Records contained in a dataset
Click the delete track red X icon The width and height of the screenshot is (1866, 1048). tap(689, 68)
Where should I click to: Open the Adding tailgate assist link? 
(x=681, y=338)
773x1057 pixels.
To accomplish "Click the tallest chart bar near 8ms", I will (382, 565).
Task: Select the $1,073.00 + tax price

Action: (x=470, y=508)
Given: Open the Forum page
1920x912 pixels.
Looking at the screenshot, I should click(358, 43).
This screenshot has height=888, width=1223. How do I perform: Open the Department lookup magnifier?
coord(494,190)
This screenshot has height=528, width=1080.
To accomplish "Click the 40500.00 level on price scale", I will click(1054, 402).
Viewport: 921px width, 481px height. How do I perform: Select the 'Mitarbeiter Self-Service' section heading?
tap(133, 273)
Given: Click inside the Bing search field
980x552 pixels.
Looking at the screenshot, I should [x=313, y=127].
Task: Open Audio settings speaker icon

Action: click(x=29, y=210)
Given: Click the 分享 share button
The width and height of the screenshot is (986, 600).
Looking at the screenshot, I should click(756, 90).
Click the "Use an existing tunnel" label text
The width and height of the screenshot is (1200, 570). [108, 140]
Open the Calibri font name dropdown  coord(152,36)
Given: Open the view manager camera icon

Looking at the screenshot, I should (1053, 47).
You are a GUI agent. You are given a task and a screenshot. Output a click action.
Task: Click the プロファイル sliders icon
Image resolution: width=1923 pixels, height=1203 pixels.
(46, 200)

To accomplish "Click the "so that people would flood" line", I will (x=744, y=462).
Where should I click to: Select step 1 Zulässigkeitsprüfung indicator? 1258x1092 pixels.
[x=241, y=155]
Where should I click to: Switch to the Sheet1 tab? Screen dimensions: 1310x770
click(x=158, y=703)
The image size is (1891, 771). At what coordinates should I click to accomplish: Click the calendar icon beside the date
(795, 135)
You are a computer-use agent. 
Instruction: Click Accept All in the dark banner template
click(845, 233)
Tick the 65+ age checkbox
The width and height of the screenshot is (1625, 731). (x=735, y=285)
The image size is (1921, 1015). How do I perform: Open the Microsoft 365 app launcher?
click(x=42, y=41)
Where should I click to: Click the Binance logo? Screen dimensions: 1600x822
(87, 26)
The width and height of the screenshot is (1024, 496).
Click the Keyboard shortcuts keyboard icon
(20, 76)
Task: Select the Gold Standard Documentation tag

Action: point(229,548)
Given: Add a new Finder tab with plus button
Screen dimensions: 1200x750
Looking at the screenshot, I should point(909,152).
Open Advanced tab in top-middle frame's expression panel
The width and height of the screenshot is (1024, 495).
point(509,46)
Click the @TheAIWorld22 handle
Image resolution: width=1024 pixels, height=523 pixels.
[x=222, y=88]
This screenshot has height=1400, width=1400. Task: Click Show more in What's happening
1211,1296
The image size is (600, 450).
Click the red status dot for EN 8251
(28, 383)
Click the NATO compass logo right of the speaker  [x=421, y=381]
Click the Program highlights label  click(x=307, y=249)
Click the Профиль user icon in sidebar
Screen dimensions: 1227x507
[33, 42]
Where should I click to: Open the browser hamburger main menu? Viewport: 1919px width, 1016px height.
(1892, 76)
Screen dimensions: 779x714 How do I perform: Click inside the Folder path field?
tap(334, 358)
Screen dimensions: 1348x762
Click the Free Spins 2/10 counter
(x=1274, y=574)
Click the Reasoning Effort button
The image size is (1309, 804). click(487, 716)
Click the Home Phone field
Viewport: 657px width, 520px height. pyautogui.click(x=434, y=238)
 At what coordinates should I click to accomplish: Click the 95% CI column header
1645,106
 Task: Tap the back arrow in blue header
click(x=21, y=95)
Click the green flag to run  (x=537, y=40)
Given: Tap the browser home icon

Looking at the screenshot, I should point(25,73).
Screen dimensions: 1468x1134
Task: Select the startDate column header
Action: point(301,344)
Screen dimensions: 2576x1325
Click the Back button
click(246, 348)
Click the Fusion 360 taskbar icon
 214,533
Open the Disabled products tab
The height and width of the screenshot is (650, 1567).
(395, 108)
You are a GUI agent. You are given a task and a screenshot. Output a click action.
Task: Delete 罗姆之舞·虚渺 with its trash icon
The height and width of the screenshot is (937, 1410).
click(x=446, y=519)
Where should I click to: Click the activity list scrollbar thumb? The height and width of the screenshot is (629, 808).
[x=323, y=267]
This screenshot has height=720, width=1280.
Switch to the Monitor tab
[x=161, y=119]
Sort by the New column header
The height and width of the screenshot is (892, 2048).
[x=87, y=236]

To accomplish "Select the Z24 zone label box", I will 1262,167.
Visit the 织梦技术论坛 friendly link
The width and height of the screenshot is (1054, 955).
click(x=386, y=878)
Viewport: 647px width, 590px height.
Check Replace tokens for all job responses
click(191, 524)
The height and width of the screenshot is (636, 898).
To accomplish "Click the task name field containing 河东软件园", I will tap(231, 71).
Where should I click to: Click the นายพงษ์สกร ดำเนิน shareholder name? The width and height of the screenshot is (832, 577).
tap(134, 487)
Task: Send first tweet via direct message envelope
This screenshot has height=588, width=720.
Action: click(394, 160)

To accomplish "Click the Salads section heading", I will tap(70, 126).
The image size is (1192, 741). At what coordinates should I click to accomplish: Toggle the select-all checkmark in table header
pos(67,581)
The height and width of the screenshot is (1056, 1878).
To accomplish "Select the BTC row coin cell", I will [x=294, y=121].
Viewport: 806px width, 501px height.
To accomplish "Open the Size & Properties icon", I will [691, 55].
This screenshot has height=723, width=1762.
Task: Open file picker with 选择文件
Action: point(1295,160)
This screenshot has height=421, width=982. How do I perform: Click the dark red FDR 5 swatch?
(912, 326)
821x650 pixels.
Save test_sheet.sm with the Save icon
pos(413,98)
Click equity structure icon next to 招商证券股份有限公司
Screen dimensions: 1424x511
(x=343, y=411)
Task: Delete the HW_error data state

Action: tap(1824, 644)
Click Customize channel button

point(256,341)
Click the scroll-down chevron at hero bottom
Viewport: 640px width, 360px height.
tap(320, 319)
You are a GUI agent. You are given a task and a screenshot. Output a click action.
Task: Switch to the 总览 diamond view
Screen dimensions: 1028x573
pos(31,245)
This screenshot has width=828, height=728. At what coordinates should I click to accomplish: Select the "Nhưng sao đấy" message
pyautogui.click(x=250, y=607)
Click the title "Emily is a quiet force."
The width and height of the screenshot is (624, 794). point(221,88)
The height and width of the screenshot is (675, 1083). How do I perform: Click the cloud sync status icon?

To do:
Return each line above exactly as it appears.

Solution to the problem:
Click the delete track red X icon The width and height of the screenshot is (1866, 1048). tap(689, 68)
Where should I click to: Open the Adding tailgate assist link? 
(x=681, y=338)
773x1057 pixels.
To accomplish "Click the tallest chart bar near 8ms", I will (382, 565).
Task: Select the $1,073.00 + tax price

Action: (x=470, y=508)
Given: Open the Forum page
1920x912 pixels.
Looking at the screenshot, I should click(358, 43).
This screenshot has height=888, width=1223. How do I perform: Open the Department lookup magnifier?
coord(494,190)
This screenshot has height=528, width=1080.
To accomplish "Click the 40500.00 level on price scale", I will click(1054, 402).
Viewport: 921px width, 481px height. How do I perform: Select the 'Mitarbeiter Self-Service' section heading?
tap(133, 273)
Given: Click inside the Bing search field
980x552 pixels.
Looking at the screenshot, I should [x=313, y=127].
Task: Open Audio settings speaker icon

Action: click(x=29, y=210)
Given: Click the 分享 share button
The width and height of the screenshot is (986, 600).
Looking at the screenshot, I should click(756, 90).
Click the "Use an existing tunnel" label text
The width and height of the screenshot is (1200, 570). [108, 140]
Open the Calibri font name dropdown  coord(152,36)
Given: Open the view manager camera icon

Looking at the screenshot, I should (1053, 47).
You are a GUI agent. You are given a task and a screenshot. Output a click action.
Task: Click the プロファイル sliders icon
Image resolution: width=1923 pixels, height=1203 pixels.
(46, 200)

To accomplish "Click the "so that people would flood" line", I will (x=744, y=462).
Where should I click to: Select step 1 Zulässigkeitsprüfung indicator? 1258x1092 pixels.
[x=241, y=155]
Where should I click to: Switch to the Sheet1 tab? Screen dimensions: 1310x770
click(x=158, y=703)
The image size is (1891, 771). At what coordinates should I click to accomplish: Click the calendar icon beside the date
(795, 135)
You are a computer-use agent. 
Instruction: Click Accept All in the dark banner template
click(845, 233)
Tick the 65+ age checkbox
The width and height of the screenshot is (1625, 731). (x=735, y=285)
The image size is (1921, 1015). How do I perform: Open the Microsoft 365 app launcher?
click(x=42, y=41)
Where should I click to: Click the Binance logo? Screen dimensions: 1600x822
(87, 26)
The width and height of the screenshot is (1024, 496).
Click the Keyboard shortcuts keyboard icon
(20, 76)
Task: Select the Gold Standard Documentation tag

Action: point(229,548)
Given: Add a new Finder tab with plus button
Screen dimensions: 1200x750
Looking at the screenshot, I should point(909,152).
Open Advanced tab in top-middle frame's expression panel
The width and height of the screenshot is (1024, 495).
point(509,46)
Click the @TheAIWorld22 handle
Image resolution: width=1024 pixels, height=523 pixels.
[x=222, y=88]
This screenshot has height=1400, width=1400. Task: Click Show more in What's happening
1211,1296
The image size is (600, 450).
Click the red status dot for EN 8251
(28, 383)
Click the NATO compass logo right of the speaker  [x=421, y=381]
Click the Program highlights label  click(x=307, y=249)
Click the Профиль user icon in sidebar
Screen dimensions: 1227x507
[33, 42]
Where should I click to: Open the browser hamburger main menu? Viewport: 1919px width, 1016px height.
(1892, 76)
Screen dimensions: 779x714 How do I perform: Click inside the Folder path field?
tap(334, 358)
Screen dimensions: 1348x762
Click the Free Spins 2/10 counter
(x=1274, y=574)
Click the Reasoning Effort button
The image size is (1309, 804). click(487, 716)
Click the Home Phone field
Viewport: 657px width, 520px height. pyautogui.click(x=434, y=238)
 At what coordinates should I click to accomplish: Click the 95% CI column header
1645,106
 Task: Tap the back arrow in blue header
click(x=21, y=95)
Click the green flag to run  (x=537, y=40)
Given: Tap the browser home icon

Looking at the screenshot, I should point(25,73).
Screen dimensions: 1468x1134
Task: Select the startDate column header
Action: point(301,344)
Screen dimensions: 2576x1325
Click the Back button
click(246, 348)
Click the Fusion 360 taskbar icon
 214,533
Open the Disabled products tab
The height and width of the screenshot is (650, 1567).
(395, 108)
You are a GUI agent. You are given a task and a screenshot. Output a click action.
Task: Delete 罗姆之舞·虚渺 with its trash icon
The height and width of the screenshot is (937, 1410).
click(x=446, y=519)
Where should I click to: Click the activity list scrollbar thumb? The height and width of the screenshot is (629, 808).
[x=323, y=267]
This screenshot has height=720, width=1280.
Switch to the Monitor tab
[x=161, y=119]
Sort by the New column header
The height and width of the screenshot is (892, 2048).
[x=87, y=236]

To accomplish "Select the Z24 zone label box", I will 1262,167.
Visit the 织梦技术论坛 friendly link
The width and height of the screenshot is (1054, 955).
click(x=386, y=878)
Viewport: 647px width, 590px height.
Check Replace tokens for all job responses
click(191, 524)
The height and width of the screenshot is (636, 898).
To accomplish "Click the task name field containing 河东软件园", I will tap(231, 71).
Where should I click to: Click the นายพงษ์สกร ดำเนิน shareholder name? The width and height of the screenshot is (832, 577).
tap(134, 487)
Task: Send first tweet via direct message envelope
This screenshot has height=588, width=720.
Action: click(394, 160)

To accomplish "Click the Salads section heading", I will tap(70, 126).
The image size is (1192, 741). At what coordinates should I click to accomplish: Toggle the select-all checkmark in table header
pos(67,581)
The height and width of the screenshot is (1056, 1878).
To accomplish "Select the BTC row coin cell", I will [x=294, y=121].
Viewport: 806px width, 501px height.
To accomplish "Open the Size & Properties icon", I will [691, 55].
This screenshot has height=723, width=1762.
Task: Open file picker with 选择文件
Action: point(1295,160)
This screenshot has height=421, width=982. How do I perform: Click the dark red FDR 5 swatch?
(912, 326)
821x650 pixels.
Save test_sheet.sm with the Save icon
pos(413,98)
Click equity structure icon next to 招商证券股份有限公司
Screen dimensions: 1424x511
(x=343, y=411)
Task: Delete the HW_error data state

Action: tap(1824, 644)
Click Customize channel button

point(256,341)
Click the scroll-down chevron at hero bottom
Viewport: 640px width, 360px height.
tap(320, 319)
You are a GUI agent. You are given a task and a screenshot. Output a click action.
Task: Switch to the 总览 diamond view
Screen dimensions: 1028x573
pos(31,245)
This screenshot has width=828, height=728. At what coordinates should I click to accomplish: Select the "Nhưng sao đấy" message
pyautogui.click(x=250, y=607)
Click the title "Emily is a quiet force."
The width and height of the screenshot is (624, 794). point(221,88)
The height and width of the screenshot is (675, 1083). How do I perform: Click the cloud sync status icon?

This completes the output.